Passage to read Block Start
In addition, he is clear that the enormous collection of federal and state
agencies with various regulatory responsibilities over financial
institutions has to be somehow consolidated and unified. Also, though he is
unnecessarily ambiguous, a new streamlined regulatory apparatus has to apply
to most of the financial sector, including hedge funds, not just the proper
banks. If this is not done, new but just as dangerously risky and opaque
practices will find their way between the cracks; and no agency will have
the capacity or the responsibility to detect oncoming trouble.
Obviously that laundry list is not a blueprint for reform. It seems to me
that effective limits on leverage, even if they have to be different for
different classes of institutions, are basic to controlling the potential
instability of the financial system. Even with more transparency, extreme
leverage is what generates extreme uncertainty and systemic risk. And it
also encourages the dangerous compensation practices that Posner pillories.
Leverage allows a clever player to manage enormous sums; it is then
irresistible to focus on the short run and skim off mind-boggling paychecks
and bonuses before the opportunity goes away.
The Obama administration has been trying to inject enough clarity and
capital into the balance sheets of banks so that they can resume providing
credit for businesses and consumers. The job of regulatory reform has had to
wait. The hints we have had suggest that the administration understands the
need to include the unregulated institutions, and to set up at least an
early warning system to detect major risks before they arrive. But there is
no way yet to know what form the new system will take. One would like to
establish some principles before we forget how bad it can get.
The financial system does have a useful social function to perform, and that
is to make the real economy operate more efficiently. Some human institution
has to collect a nation's savings and put them at the disposal of those who
have productive ways to use them. Risks arise in the everyday business of
economic life, and some human institution has to transfer them to those who
are most willing to bear them. When it goes much beyond that, the financial
system is likely to cause more trouble than it averts. I find it hard to
believe, and I suspect that Judge Posner shares my disbelief, that our
overgrown, largely unregulated financial sector was actually fully engaged
in improving the allocation of real economic resources. It was using modern
financial technology to create fresh risks, to borrow more money, and to
gamble it away.
Posner writes:
As far as I know, no one has a clear sense of the social value of our
deregulated financial industry, with its free-wheeling banks and hedge funds
and private equity funds and all the rest.
That is already a hint that he thinks its social value is limited. As Posner
sees it, talk about greed and foolhardiness is comforting but not useful.
Greed and foolhardiness were not invented just recently. The problem is
rather that Panglossian ideas about "free markets" encouraged, on one hand,
lax regulation, or no regulation, of a potentially unstable financial
apparatus and, on the other, the elaboration of compensation mechanisms that
positively encouraged risk-taking and short-term opportunism. When the
environment was right, as it eventually would be, the disaster hit.
Passage to read Block End
[Using the information]
(1) Copy the passage on financial regulation word for word, from "In addition, he" to "detect oncoming trouble.".
(2) In the passage on financial regulation, what does extreme leverage generate even with more transparency?
Source material Block Start
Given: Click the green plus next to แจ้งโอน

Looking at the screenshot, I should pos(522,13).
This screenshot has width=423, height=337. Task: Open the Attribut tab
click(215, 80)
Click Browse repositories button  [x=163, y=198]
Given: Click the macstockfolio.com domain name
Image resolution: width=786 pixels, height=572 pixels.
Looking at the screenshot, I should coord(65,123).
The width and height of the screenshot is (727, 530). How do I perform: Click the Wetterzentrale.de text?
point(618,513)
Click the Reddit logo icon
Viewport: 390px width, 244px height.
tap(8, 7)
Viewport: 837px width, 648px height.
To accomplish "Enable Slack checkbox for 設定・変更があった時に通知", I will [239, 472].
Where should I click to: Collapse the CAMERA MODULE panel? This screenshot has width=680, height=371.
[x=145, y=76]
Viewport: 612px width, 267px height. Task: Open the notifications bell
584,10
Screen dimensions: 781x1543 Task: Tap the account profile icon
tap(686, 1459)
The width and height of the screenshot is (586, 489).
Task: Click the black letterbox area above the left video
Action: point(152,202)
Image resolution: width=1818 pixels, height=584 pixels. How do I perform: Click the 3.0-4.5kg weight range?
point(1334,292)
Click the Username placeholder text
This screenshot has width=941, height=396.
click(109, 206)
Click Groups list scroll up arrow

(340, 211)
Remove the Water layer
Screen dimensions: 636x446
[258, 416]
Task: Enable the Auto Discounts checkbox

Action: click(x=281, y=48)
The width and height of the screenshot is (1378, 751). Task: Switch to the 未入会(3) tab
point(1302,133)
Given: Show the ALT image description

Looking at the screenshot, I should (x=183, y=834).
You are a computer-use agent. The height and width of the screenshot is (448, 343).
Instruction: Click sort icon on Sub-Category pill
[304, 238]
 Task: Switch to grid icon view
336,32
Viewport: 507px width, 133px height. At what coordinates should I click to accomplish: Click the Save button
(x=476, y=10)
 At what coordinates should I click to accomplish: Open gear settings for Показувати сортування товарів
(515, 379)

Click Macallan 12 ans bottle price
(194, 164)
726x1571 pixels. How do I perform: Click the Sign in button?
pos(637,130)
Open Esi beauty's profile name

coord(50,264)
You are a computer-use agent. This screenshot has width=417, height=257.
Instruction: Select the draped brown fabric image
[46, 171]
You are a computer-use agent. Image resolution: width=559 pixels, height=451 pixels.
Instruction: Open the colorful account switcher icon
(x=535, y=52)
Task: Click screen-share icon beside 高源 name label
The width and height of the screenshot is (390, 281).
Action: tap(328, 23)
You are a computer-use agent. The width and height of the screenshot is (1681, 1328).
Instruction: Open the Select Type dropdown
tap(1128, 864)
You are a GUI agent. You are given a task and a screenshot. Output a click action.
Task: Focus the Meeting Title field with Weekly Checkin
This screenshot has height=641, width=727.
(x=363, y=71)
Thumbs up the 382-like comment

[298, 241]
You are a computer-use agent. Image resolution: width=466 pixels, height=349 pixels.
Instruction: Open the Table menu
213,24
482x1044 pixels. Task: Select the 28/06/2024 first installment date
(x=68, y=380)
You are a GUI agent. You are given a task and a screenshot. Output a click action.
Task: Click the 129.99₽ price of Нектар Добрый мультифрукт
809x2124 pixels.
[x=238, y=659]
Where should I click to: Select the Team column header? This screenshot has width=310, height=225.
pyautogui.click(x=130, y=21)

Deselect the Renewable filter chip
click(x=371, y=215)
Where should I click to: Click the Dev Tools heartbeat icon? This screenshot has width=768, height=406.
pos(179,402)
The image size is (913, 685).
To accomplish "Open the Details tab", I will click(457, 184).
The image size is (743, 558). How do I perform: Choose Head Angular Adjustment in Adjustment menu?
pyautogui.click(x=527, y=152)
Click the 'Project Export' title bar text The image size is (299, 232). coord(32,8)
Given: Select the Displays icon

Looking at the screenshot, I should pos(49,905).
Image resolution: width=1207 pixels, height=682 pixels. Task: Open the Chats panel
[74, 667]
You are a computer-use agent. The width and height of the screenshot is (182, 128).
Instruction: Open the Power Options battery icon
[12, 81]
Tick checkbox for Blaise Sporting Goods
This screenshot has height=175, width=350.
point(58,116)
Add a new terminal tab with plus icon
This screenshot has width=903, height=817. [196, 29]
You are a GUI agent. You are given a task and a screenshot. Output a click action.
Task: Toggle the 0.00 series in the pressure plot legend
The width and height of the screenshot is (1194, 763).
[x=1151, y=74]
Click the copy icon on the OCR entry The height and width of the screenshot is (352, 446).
Source material Block End
[Task answers]
(1)
In addition, he is clear that the enormous collection of federal and state
agencies with various regulatory responsibilities over financial
institutions has to be somehow consolidated and unified. Also, though he is
unnecessarily ambiguous, a new streamlined regulatory apparatus has to apply
to most of the financial sector, including hedge funds, not just the proper
banks. If this is not done, new but just as dangerously risky and opaque
practices will find their way between the cracks; and no agency will have
the capacity or the responsibility to detect oncoming trouble.

(2) Extreme uncertainty and systemic risk.